Simon Willison’s Weblog

Subscribe

May 2020

May 2, 2020

github-to-sqlite 2.2 highlights thread. I released github-to-sqlite 2.2 today with a new “stargazers” command for importing users who have starred one or more specific repositories. This Twitter thread lists highlights of recent releases and links to a live Datasette demo that shows what the tool can do.

# 10:16 pm / projects, dogsheep, datasette, github

May 4, 2020

How to install and upgrade Datasette using pipx (via) I’ve been using pipx to run Datasette for a while now—it’s a neat Python packaging tool which installs a Python CLI command with all of its dependencies in its own isolated virtual environment. Today, thanks to Twitter, I figured out how to install and upgrade plugins in the same environment—so I added a section to the Datasette installation documentation about it.

# 7:23 pm / datasette, pip, python

How to get Rich with Python (a terminal rendering library). Will McGugan introduces Rich, his new Python library for rendering content on the terminal. This is a very cool piece of software—out of the box it supports coloured text, emoji, tables, rendering Markdown, syntax highlighting code, rendering Python tracebacks, progress bars and more. “pip install rich” and then “python -m rich” to render a “test card” demo demonstrating the features of the library.

# 11:27 pm / cli, python, will-mcgugan

May 5, 2020

A hands-on introduction to static code analysis.
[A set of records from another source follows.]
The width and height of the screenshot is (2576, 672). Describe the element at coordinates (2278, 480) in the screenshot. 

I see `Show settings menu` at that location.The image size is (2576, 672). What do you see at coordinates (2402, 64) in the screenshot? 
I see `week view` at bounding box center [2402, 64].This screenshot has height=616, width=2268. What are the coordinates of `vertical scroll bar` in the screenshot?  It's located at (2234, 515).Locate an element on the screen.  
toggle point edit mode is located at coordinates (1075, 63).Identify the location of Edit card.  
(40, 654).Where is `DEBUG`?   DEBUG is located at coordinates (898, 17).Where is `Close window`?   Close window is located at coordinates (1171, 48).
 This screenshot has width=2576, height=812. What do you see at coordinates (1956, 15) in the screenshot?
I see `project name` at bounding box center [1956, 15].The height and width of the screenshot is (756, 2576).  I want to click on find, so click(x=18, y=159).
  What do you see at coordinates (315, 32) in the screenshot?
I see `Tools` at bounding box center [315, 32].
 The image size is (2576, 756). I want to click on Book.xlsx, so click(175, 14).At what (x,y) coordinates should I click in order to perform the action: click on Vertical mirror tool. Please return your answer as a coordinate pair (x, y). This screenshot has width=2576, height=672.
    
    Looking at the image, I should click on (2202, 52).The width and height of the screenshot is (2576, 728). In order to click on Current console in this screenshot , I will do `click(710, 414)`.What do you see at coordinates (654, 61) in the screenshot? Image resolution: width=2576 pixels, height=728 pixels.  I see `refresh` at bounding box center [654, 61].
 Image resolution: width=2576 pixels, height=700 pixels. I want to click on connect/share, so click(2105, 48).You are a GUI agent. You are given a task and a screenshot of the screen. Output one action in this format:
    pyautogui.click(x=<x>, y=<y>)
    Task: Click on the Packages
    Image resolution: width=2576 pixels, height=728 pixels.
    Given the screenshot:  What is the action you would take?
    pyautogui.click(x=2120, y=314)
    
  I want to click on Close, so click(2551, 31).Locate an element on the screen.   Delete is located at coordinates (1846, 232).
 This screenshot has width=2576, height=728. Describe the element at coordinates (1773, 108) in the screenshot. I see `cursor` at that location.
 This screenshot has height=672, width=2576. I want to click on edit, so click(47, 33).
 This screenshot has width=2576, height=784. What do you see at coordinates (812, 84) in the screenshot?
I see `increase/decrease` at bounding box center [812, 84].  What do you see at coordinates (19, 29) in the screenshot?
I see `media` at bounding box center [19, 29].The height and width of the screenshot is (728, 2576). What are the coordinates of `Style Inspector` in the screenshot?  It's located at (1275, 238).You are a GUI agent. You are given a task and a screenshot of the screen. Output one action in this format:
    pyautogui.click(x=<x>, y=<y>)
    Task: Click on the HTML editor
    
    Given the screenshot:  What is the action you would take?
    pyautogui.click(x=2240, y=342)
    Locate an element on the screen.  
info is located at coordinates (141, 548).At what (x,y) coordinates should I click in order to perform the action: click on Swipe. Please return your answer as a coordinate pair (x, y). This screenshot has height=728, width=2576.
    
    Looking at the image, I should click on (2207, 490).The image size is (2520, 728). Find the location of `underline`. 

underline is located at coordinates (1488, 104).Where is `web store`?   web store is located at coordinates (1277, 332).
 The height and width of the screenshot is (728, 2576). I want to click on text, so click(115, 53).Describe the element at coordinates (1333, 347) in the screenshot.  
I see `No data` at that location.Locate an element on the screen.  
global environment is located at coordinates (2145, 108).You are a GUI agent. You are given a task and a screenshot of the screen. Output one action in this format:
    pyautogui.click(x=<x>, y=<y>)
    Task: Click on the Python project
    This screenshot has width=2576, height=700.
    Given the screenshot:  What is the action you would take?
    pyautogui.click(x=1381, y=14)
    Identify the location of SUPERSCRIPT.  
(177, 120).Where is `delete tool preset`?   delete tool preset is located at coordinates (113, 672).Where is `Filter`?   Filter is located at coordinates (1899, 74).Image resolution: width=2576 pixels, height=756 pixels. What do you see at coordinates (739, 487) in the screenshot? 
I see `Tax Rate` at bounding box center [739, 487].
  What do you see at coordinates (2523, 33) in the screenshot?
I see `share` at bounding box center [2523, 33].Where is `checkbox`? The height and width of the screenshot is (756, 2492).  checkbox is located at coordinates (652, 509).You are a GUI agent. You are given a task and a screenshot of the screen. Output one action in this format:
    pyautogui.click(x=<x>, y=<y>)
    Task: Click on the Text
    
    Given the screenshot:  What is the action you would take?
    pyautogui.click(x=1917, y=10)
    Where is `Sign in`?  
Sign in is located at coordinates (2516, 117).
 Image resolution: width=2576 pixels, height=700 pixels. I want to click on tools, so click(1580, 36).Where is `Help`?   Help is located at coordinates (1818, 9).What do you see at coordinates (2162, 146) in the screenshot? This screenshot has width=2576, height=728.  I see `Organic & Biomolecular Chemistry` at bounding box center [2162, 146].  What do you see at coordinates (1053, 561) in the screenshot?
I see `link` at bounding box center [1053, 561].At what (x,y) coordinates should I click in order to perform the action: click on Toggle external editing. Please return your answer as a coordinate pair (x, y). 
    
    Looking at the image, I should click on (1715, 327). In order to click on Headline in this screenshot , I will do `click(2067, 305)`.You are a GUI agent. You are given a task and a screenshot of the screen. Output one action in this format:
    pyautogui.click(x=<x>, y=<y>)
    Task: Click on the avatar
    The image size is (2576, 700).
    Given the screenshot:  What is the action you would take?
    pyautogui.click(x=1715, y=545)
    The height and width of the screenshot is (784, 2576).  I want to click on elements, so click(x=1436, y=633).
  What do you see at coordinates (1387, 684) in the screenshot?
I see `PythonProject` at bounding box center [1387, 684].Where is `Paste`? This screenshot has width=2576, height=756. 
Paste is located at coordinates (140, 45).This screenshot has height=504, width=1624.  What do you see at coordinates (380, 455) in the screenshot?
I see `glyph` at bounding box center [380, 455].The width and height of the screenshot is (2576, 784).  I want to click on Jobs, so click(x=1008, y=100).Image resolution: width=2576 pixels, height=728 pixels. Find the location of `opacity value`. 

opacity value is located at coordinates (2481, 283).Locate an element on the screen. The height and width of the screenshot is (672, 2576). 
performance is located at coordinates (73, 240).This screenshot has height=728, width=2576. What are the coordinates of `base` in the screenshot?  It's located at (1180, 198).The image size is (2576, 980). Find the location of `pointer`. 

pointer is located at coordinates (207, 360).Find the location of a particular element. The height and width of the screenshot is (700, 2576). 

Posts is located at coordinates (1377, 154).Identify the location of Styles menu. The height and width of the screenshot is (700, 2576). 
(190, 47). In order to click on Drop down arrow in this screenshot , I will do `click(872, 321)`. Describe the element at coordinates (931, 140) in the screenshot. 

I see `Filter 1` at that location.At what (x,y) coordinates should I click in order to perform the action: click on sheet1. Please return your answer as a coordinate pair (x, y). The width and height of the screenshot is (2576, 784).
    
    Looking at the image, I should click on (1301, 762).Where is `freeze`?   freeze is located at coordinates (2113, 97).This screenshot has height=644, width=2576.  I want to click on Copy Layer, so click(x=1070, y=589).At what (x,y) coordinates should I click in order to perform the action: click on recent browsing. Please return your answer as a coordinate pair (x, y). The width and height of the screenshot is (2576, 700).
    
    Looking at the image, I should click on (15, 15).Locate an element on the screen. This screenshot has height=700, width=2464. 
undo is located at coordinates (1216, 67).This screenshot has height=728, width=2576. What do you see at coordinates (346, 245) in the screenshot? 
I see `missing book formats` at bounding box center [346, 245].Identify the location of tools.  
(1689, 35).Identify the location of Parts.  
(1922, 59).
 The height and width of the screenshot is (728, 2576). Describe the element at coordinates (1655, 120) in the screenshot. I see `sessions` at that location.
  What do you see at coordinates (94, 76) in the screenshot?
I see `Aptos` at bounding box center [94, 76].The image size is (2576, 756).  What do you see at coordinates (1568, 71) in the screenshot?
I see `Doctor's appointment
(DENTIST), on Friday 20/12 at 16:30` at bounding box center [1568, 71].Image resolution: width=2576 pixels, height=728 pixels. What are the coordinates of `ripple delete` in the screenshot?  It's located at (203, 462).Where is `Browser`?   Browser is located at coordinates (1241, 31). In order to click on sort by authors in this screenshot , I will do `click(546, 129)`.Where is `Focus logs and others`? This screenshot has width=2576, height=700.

Useful tutorial on using the Python standard library tokenize and ast modules to find specific patterns in Python source code, using the visitor pattern.

# 12:15 am / compilers, python, staticanalysis

May 7, 2020

Weeknotes: Datasette 0.41, photos breakthroughs

Visit Weeknotes: Datasette 0.41, photos breakthroughs

Shorter weeknotes this week, because my main project for the week warrants a detailed write-up on its own (coming soon... update 21st May here it is).

[... 867 words]

html-to-svg (via) ‪This is absolutely ingenious: 50 lines of JavaScript which uses Puppeteer to get headless Chrome to grab a PDF screenshot of a page, then shells out to Inkscape to convert the PDF to SVG. Wraps the whole thing up in a Docker container and ships it to Cloud Run as a web service you can call by passing it a URL.

# 6:01 am / cloudrun, chrome, svg, puppeteer

May 8, 2020

Datasette table diagram, now with a DOT graph (via) Thomas Ballinger shared a huge improvement to my Observable notebook for rendering a diagram of a collection of Datasette tables. He showed how to use the DOT language to render a full schema digram with arrows joining together the different tables. I’ve applied his changes to my notebook.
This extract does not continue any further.